Ох, обижаются!.. Злыми словами за спиной бранятся... Он же, Паламедушка, мне и про малыша нашего, Грудью-Не-Вскормленного, все-все сплетни, какие есть, на ушко перешептал. Любят его дышащие бранью ахейцы; так любят, что вскормить готовы. Баб-авлидянок днем с огнем не сыщешь, поселяне жен с дочерьми в погреба запрятали. Одни старухи по деревням — у героев сердца кипят, а малыш Лигерон просто не малыш, а чистое умов смущенье. Рыжий, гладкий. Глазищи доверчивые, кроткие. Моргнет девичьими ресницами, народ аж дуреет. Патрокл-нянька троих изувечил сгоряча — нет, лезут и лезут, как мухи на мед.

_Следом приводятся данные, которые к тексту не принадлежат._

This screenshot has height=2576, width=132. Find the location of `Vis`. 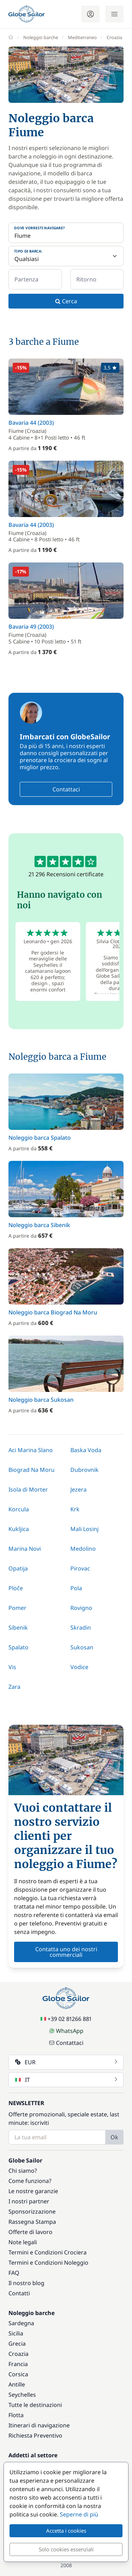

Vis is located at coordinates (12, 1667).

— А я? — спрашиваю от скуки. — Я тоже рыжий. Паламед кольцами сверкнул. Потер пухлые ладошки:
— И ты, дружок, рыжий. Да не гладкий. Шершавый ты, и кротости во взоре ни на шекель хеттийский. К тебе подкатись, об углы обломаешься. Я б, например, поостерегся. Мне, например, твоя любовь по ночам не снится.
Это он правильно. А то рожу я ему мальчика. Хлопот полон рот, и весь без зубов.
Настроение у меня сложилось — лучше некуда. Дерганое такое, липкое веселье. Хихикаю беспрестанно. Нежусь в объятиях великой блудницы: войны. Смута ожидания, дурные чудеса по дороге; вонь Авлиды — отхожей ямы, куда справляют великую нужду десятки тысяч медноблещущих героев. Почему-то раньше ни разу не слыхал, чтоб певец дерьмо солдатское восхвалял-описывал. Все большей частью гром, молния и бурнокипящие деяния. То ли певцы меж собой сговорились, то ли мне в жизни не повезло.
На неправильную войну угодил.
Вон, к вождю вождей Агамемнону, к самому носатому вызвали, а я хихикаю, как дурак. Иду помаленьку, хромаю от большой преисполненности мудрыми советами — и хихикаю. Хуже икоты.
Ты, гонец, на меня брось коситься. Не играй бровями.
Герою смех к лицу.
В шатре микенский ванакт был не один. На скамеечке в углу прикидывался совиным чучелом Калхант: моргал, куцую бороденку пощипывал. Небось оттого и куцая, что все время щиплет. Хмельной Гелиос шалил с тканью шатра, и взгляд терялся среди хаотического мелькания бликов. Очень хотелось сплюнуть: по дороге, стараниями забияки-ветра, наглотался песка вдоволь. Но не плевать же в шатре под ноги богоравному хозяину!
От этой мысли плюнуть хотелось вдвое больше.
— Радуйся, Лаэртид! — поднялся навстречу Агамемнон; сверкнуло золото скипетра, с которым ванакт и дневал, похоже, и ночевал. А с лица-то спал, осунулся, желтизна в щеки брызнула. От недосыпа, должно быть. От дум державных.
— Как доплыл? Когда вернулся?
Не водилось за ним раньше подобного участия. За царственным нашим. И в глаза не смотрел. Сам беседу ведет, а глядит мимо уха. Или поверх темечка — если на целую голову выше, оно хорошо получается. Вроде как вдаль. Вроде как нету тебя рядом, муха ты, шмель, сорока-стрекотуха, а ванакт сам с собой умные мысли из пустого в порожнее переливает. Зато нынче в упор видит: кивает, кривит тонкие губы в улыбке.